WHAT IS BEING ASKED:
Across the listing below, how many lines include the word "computer"? The answer is that number, with nothing added.

SUPPLIED MATERIAL:
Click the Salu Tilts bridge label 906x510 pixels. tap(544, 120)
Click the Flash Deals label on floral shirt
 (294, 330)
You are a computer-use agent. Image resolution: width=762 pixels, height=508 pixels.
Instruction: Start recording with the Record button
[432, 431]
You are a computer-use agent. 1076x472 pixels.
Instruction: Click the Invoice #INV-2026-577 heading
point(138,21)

--

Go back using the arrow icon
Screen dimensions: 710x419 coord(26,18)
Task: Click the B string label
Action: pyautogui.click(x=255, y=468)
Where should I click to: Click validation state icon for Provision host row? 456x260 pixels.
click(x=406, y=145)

TASK ANSWER:
2